Problem to work on — Print the lines of the listing between the line holding "Select ING Home'Pay lion icon" and the line holding "Action: [x=240, y=315]", inclusive, reproducing each one verbatim.

---- Items

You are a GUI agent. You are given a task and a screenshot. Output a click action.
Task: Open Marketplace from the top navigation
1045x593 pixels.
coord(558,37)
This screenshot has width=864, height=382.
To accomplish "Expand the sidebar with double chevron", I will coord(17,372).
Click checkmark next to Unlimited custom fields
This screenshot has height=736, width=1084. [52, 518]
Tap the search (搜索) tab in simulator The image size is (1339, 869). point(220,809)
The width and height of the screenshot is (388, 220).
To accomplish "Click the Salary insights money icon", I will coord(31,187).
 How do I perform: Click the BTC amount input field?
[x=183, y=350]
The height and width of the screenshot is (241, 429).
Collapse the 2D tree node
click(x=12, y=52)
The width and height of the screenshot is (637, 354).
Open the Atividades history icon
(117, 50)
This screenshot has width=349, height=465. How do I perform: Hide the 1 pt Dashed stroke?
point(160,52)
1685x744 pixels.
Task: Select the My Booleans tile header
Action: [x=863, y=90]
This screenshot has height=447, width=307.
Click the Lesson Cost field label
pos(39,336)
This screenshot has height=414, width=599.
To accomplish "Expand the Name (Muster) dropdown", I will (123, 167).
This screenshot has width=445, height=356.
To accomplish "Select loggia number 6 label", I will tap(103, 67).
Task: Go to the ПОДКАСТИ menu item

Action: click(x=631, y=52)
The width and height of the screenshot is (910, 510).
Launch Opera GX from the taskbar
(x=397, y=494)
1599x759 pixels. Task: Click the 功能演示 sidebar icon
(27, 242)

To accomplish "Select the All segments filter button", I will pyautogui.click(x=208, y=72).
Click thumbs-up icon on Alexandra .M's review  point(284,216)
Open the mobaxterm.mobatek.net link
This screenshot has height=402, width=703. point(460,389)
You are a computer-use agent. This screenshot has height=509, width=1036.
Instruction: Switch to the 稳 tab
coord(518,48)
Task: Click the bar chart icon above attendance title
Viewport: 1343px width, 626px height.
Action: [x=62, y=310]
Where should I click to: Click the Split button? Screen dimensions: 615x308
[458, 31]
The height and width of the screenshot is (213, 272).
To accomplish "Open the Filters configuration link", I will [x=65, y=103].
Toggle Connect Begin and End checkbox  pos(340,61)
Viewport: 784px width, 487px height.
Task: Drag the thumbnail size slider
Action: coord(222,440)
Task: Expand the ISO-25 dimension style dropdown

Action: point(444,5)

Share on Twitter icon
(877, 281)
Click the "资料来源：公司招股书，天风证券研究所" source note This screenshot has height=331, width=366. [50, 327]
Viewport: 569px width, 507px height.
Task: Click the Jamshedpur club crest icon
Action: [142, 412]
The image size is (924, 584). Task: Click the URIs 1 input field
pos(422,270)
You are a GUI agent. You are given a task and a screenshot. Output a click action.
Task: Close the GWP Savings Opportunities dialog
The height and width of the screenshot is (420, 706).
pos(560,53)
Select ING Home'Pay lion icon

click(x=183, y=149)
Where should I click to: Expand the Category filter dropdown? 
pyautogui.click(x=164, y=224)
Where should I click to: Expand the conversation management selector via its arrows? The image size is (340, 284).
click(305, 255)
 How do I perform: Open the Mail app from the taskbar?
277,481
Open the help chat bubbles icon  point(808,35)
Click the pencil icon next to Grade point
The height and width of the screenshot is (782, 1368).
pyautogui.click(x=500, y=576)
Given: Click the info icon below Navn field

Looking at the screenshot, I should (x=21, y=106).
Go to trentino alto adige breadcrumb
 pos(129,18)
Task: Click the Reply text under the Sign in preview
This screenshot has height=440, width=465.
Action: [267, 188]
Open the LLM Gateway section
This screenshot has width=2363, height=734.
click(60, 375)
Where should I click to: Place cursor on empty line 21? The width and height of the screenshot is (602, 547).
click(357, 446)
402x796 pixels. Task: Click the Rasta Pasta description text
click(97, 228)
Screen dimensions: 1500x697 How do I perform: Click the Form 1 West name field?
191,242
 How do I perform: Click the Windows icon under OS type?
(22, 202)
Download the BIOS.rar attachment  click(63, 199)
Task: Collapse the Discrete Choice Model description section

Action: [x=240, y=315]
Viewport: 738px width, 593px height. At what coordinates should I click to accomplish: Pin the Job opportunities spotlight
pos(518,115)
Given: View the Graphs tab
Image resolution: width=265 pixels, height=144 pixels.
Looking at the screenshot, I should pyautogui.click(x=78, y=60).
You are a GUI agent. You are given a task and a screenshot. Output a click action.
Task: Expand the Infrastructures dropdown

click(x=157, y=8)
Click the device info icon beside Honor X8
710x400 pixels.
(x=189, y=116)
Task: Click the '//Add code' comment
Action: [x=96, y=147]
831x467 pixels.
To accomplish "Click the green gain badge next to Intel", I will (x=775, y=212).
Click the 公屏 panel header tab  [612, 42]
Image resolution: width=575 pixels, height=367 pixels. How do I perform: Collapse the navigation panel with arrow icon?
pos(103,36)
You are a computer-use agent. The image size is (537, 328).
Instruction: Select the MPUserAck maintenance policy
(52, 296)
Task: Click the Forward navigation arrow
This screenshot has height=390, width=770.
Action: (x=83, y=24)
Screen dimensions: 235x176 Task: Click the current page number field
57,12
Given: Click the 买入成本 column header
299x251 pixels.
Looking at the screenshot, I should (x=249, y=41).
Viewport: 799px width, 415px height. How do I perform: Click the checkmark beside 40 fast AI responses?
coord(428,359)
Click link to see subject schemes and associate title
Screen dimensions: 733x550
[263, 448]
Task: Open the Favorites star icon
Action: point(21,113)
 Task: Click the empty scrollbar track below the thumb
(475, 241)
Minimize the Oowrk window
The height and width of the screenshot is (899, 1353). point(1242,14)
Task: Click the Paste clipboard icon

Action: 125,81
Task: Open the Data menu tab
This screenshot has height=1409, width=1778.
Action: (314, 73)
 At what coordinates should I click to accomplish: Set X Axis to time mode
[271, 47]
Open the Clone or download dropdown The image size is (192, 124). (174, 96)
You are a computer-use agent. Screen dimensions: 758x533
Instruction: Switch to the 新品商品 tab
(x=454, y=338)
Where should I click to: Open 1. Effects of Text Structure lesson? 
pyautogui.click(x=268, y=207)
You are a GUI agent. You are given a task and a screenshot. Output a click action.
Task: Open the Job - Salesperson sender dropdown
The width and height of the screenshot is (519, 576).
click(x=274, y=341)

--------

Output of the exercise —
Select ING Home'Pay lion icon

click(x=183, y=149)
Where should I click to: Expand the Category filter dropdown? 
pyautogui.click(x=164, y=224)
Where should I click to: Expand the conversation management selector via its arrows? The image size is (340, 284).
click(305, 255)
 How do I perform: Open the Mail app from the taskbar?
277,481
Open the help chat bubbles icon  point(808,35)
Click the pencil icon next to Grade point
The height and width of the screenshot is (782, 1368).
pyautogui.click(x=500, y=576)
Given: Click the info icon below Navn field

Looking at the screenshot, I should (x=21, y=106).
Go to trentino alto adige breadcrumb
 pos(129,18)
Task: Click the Reply text under the Sign in preview
This screenshot has height=440, width=465.
Action: [267, 188]
Open the LLM Gateway section
This screenshot has width=2363, height=734.
click(60, 375)
Where should I click to: Place cursor on empty line 21? The width and height of the screenshot is (602, 547).
click(357, 446)
402x796 pixels. Task: Click the Rasta Pasta description text
click(97, 228)
Screen dimensions: 1500x697 How do I perform: Click the Form 1 West name field?
191,242
 How do I perform: Click the Windows icon under OS type?
(22, 202)
Download the BIOS.rar attachment  click(63, 199)
Task: Collapse the Discrete Choice Model description section

Action: [x=240, y=315]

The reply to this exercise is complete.